An efficient HTS electromagnetic model combining thin-strip, homogeneous and multi-scale methods by T-A formulation

TL;DR

This paper introduces a fast and accurate electromagnetic modeling approach for high-temperature superconductor (HTS) coils that combines thin-strip, homogeneous, and multi-scale methods using T-A formulation, validated by 2D and 3D simulations.

Contribution

The novel model integrates multiple methods with T-A formulation to improve efficiency and accuracy in simulating complex HTS coil geometries.

Findings

Total loss error less than 1% compared to reference model

Model significantly reduces computation time

Accurate in 3D simulations of HTS coils

Abstract

This study presents an HTS electromagnetic model combining the thin-strip, homogeneous and multi-scale methods using T-A formulation. In particular, we build the thin strips as both the analyzed HTS tapes and the boundaries of the homogeneous bulks where the non-analyzed tapes are merged. Thus, the coil geometry is re-constructed with several bulks, but the bulks boundaries and domains are tackled with different electromagnetic properties, and solved by T and A formulations, respectively.

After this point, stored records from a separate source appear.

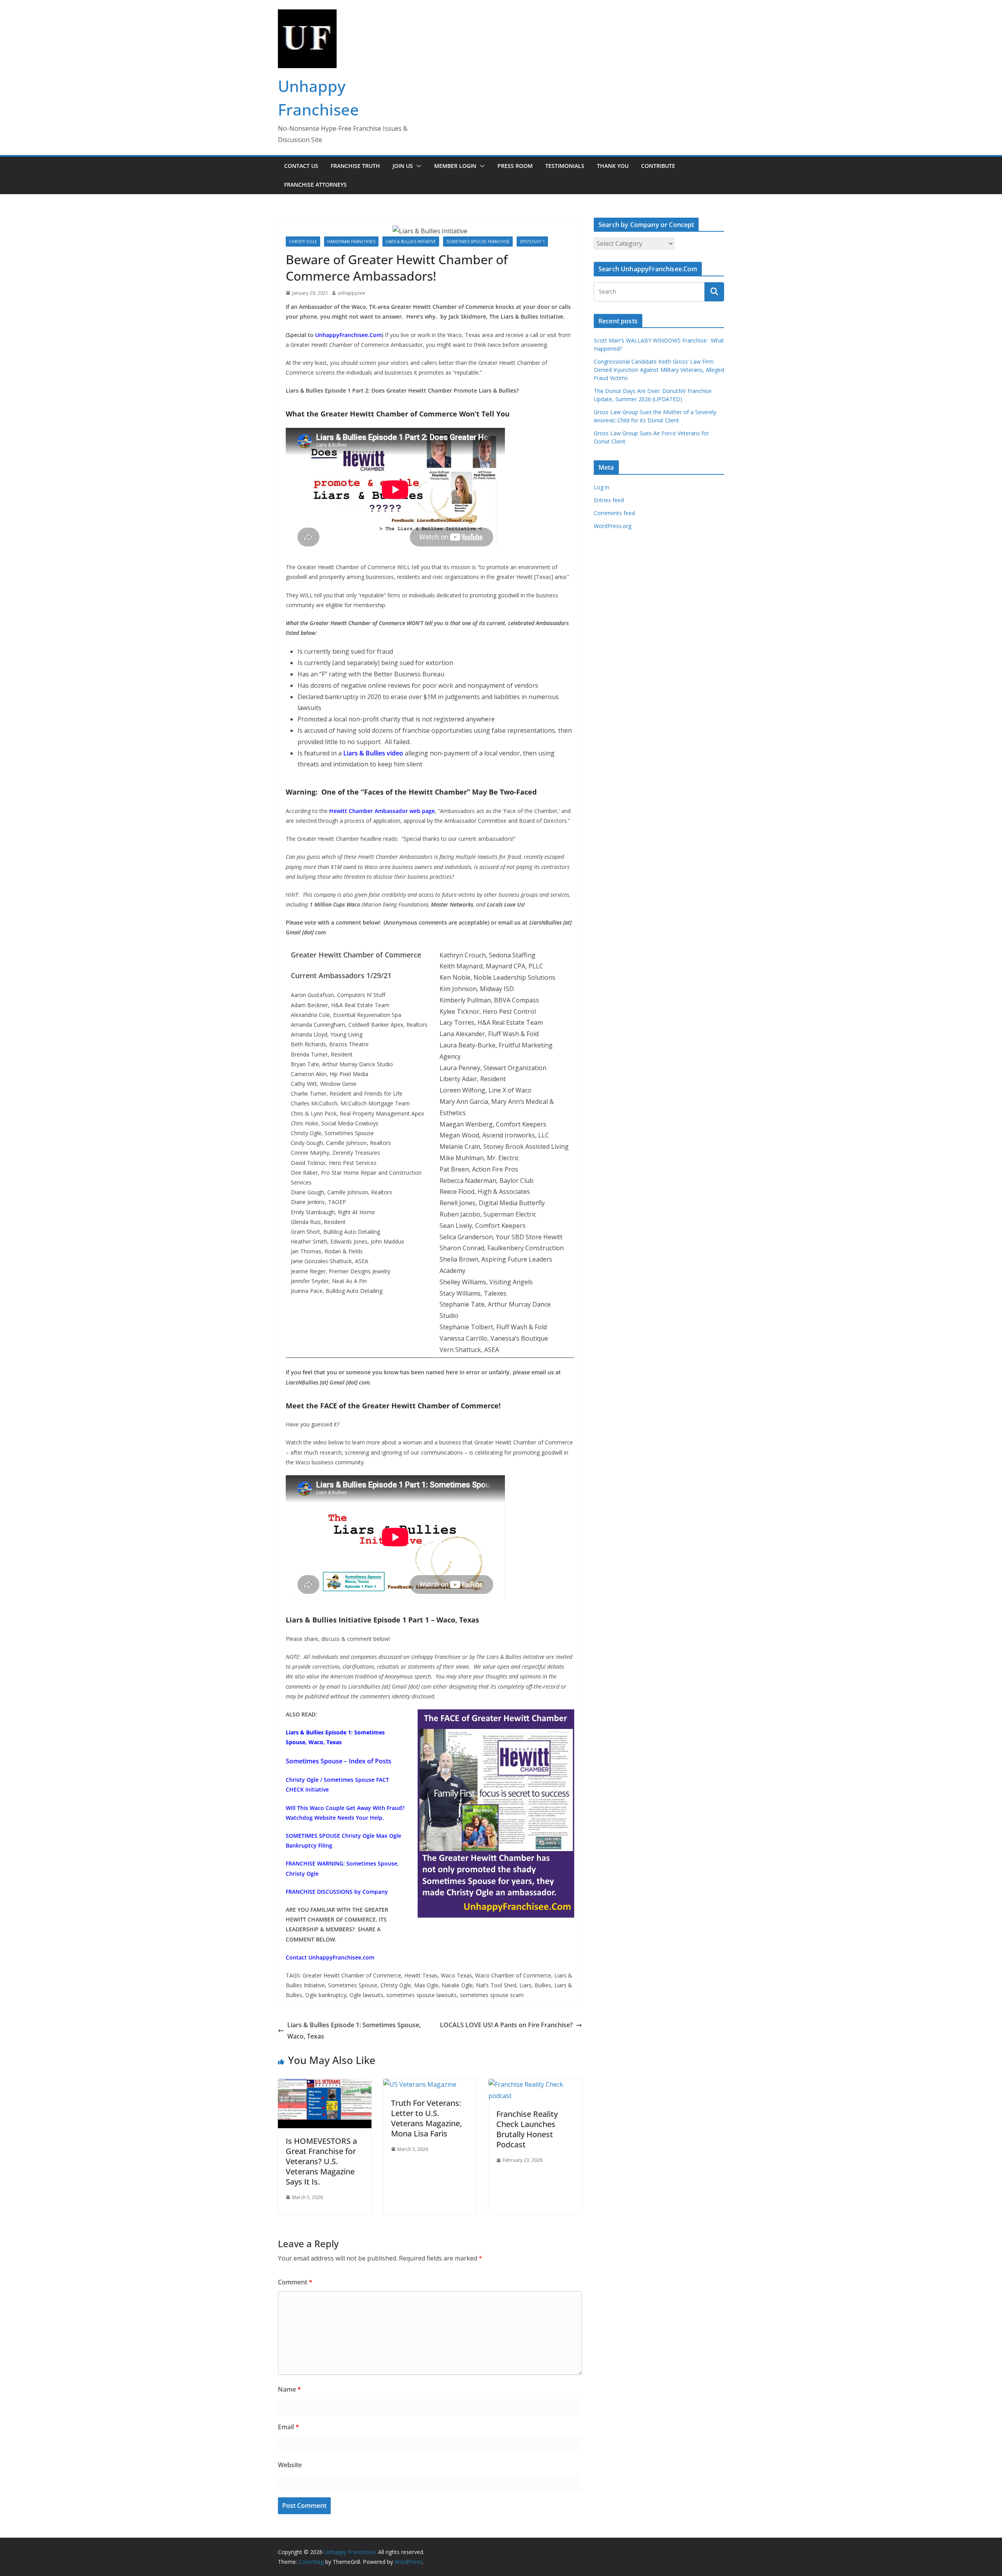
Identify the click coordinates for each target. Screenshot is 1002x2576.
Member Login (455, 165)
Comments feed (614, 513)
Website (290, 2465)
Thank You (613, 165)
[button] (417, 165)
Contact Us (301, 165)
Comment (295, 2282)
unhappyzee (351, 293)
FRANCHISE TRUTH (355, 165)
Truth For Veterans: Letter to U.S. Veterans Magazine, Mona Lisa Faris (426, 2118)
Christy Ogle (303, 241)
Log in (601, 487)
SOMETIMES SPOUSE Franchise (478, 241)
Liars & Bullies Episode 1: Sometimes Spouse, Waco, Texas (354, 2031)
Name (289, 2389)
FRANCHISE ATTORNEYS (315, 184)
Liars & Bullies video (373, 753)
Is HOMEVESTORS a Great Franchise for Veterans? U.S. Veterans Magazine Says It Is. (321, 2161)
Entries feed (609, 500)
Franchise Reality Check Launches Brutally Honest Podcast (527, 2129)
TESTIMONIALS (564, 165)
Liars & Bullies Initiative (411, 241)
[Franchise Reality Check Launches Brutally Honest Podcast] (535, 2084)
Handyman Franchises (351, 241)
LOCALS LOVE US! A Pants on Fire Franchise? (506, 2025)
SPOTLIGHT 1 (532, 241)
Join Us (403, 165)
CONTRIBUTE (658, 165)
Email (288, 2427)
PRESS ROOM (515, 165)
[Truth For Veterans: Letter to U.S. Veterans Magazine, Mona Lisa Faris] (419, 2084)
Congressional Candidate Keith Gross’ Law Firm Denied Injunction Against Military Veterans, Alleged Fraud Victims (659, 370)
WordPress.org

Firstly, we introduce the modeling process and highlight the differences and advantages over the previous models. Then, the accuracy of the proposed model is validated by comparing the results with those from the reference model based on a 2000-turn coil. The distributions of normalized current density, magnetic flux density and hysteresis losses from the two models are highly consistent, and the error of the total loss is less than 1%. Besides, the proposed model is the most time-saving among all the advanced models. Furthermore, the model can be applied in 3D simulations, and the high accuracy and efficiency are validated by simulating a 50-turn racetrack coil. The proposed method provides a feasible approach to simulating coils with many stacked tapes, and we will continue exploring more applications in solving HTS systems with complex geometries.